Politically active Americans, seated, in athletic wear

I like democracy the way Tila Tequila likes MySpace: generally and in principle, but almost never when it appears in individual manifestations. Winston Churchill, who is fortunately dead and unable to see himself name-checked immediately after Tila Tequila, remarked that “the best argument against democracy is a five-minute conversation with the average voter.” Now that the internet has threatened to turn our mediated discourse into a 24-hour conversation with the average voter, we are better equipped than ever to answer the fundamental question of American democracy: are we fucking stupid or what? The results of the most recent Newsweek/Daily Beast poll may surprise you. As usual, “surprise” means “grimly confirm.”

First of all, the image of pollster Douglas Schoen that appears on the left side of your screen is just a picture, and it will do no good to punch it. Remember that as you read that 37% of Americans support Obama’s recent health care reforms and 56% oppose them—yet only 41% support repealing them, whereas 44% oppose repeal. That a strong majority of those polled are against Obamacare yet also do not want to see it repealed is just the beginning of a fun strain of idiot hypocrisy running through the whole poll, by which Americans A) disapprove of any specific policy you ask them about, and also B) disapprove of the job Congress is doing by a 28-point margin, largely because C) they believe Republicans attack Obama’s policies without putting forward positive proposals. However, a plurality also doubts that the President has specific solutions to the country’s problems. Just to further thwart sense, most respondents would like to see Republicans control Congress in 2012.
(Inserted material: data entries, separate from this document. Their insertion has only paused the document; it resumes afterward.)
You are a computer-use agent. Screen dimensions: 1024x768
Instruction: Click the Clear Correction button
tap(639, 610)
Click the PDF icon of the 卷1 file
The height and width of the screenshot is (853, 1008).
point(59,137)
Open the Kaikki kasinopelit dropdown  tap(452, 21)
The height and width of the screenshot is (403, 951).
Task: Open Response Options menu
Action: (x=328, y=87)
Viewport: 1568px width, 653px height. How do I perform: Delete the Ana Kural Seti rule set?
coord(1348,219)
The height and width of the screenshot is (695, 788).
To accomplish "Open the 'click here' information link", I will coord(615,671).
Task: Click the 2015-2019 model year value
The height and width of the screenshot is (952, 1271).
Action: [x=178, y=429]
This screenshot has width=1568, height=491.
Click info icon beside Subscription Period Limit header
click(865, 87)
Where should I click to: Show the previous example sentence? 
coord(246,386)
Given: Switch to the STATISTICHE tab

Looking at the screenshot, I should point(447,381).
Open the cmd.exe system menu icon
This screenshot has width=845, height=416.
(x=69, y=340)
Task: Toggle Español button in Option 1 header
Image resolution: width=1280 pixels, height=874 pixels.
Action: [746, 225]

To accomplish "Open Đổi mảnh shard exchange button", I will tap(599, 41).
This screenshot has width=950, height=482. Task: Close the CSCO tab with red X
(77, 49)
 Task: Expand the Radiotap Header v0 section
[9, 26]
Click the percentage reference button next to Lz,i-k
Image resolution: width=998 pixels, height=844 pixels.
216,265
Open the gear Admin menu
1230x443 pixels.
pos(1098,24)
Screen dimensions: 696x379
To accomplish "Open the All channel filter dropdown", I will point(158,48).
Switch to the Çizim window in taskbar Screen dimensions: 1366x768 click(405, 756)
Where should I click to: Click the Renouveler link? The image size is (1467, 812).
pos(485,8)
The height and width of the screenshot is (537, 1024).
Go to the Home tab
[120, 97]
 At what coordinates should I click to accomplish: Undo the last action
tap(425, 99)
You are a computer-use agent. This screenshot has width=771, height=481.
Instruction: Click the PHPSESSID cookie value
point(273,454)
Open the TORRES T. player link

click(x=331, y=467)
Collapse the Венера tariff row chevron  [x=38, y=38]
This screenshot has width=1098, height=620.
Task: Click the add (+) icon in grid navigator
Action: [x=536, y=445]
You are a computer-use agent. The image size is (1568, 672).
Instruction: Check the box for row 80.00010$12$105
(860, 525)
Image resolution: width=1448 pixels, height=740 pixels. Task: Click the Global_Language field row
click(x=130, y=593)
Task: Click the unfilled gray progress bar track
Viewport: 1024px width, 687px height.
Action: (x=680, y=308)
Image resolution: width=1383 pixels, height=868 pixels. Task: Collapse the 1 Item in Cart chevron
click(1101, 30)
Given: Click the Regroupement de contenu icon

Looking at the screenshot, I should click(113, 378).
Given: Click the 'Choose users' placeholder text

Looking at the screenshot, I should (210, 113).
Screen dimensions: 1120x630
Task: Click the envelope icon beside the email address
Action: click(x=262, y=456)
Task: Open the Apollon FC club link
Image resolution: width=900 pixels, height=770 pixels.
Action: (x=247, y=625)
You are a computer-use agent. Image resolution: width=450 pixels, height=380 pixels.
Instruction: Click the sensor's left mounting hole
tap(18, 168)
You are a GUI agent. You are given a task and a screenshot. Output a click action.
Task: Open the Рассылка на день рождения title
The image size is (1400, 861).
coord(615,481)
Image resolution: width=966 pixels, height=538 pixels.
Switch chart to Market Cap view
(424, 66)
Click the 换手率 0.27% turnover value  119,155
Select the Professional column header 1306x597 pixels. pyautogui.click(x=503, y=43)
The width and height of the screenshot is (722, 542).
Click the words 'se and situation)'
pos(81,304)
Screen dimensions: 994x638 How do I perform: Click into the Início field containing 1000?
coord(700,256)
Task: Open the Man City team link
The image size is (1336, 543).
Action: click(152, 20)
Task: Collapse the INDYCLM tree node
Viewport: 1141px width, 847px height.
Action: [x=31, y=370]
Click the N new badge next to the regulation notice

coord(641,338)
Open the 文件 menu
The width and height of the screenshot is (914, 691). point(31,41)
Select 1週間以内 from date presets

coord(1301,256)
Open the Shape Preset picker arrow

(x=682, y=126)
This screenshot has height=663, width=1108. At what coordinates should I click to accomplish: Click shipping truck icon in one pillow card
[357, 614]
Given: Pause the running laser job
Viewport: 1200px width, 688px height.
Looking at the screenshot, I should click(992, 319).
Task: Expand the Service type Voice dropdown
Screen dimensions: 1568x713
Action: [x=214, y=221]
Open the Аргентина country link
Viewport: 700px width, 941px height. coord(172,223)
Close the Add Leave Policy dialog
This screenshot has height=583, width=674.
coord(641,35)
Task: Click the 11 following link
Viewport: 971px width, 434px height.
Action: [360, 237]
So Americans are against everything they’ve heard about and want both parties to tell them more. This image of the US electorate as a sort of sick girlfriend who insists you make pancakes and then doesn’t eat them* is disheartening enough, but the real depression sets in when we get to theoretical 2012 elections. The most successful prospective challenger to President Obama in this poll is Mike Huckabee, which is irritating but reasonable. The second best prospect is Donald Trump. Seriously: in an election next year between Barack Obama and Donald Fucking Trump, the President wins by two points.

If you live in the United States and support representative democracy, as I do, you have to ask yourself: what would I do if I woke up in November to find that my fellow Americans had elected Donald Trump as President? The most logical answer, “explode in a column of fire and poop,” is disallowed. And I submit that the second most logical answer, “the American people would never do that,” requires a series of unpleasant assertions.

If we believe that Donald Trump would not actually stand a chance in a general election against Barack Obama, we are forced to argue that this poll does not reflect the will of the American people. Either a random sampling of 900 registered voters will turn up a terrifying number of mouth-fingering idiots, or the answers people give to polls do not express their actual beliefs and desires.

Neither of these scenarios is promising for American democracy. Perhaps the number of utter fucking ass-dwellers who will offer their opinions when someone calls them on the phone is enormous compared to the small portion of Americans who actually take the initiative to vote, and this vanguard of the motivated and informed guides the nation while their fellow citizens sit home and guard their televisions. That’s one way out, but it’s hardly a defense of democracy. The other rationalization—that a slate of up-down policy referenda and candidate names doesn’t accurately express what Americans want—isn’t exactly a ringing endorsement of the ballot, either.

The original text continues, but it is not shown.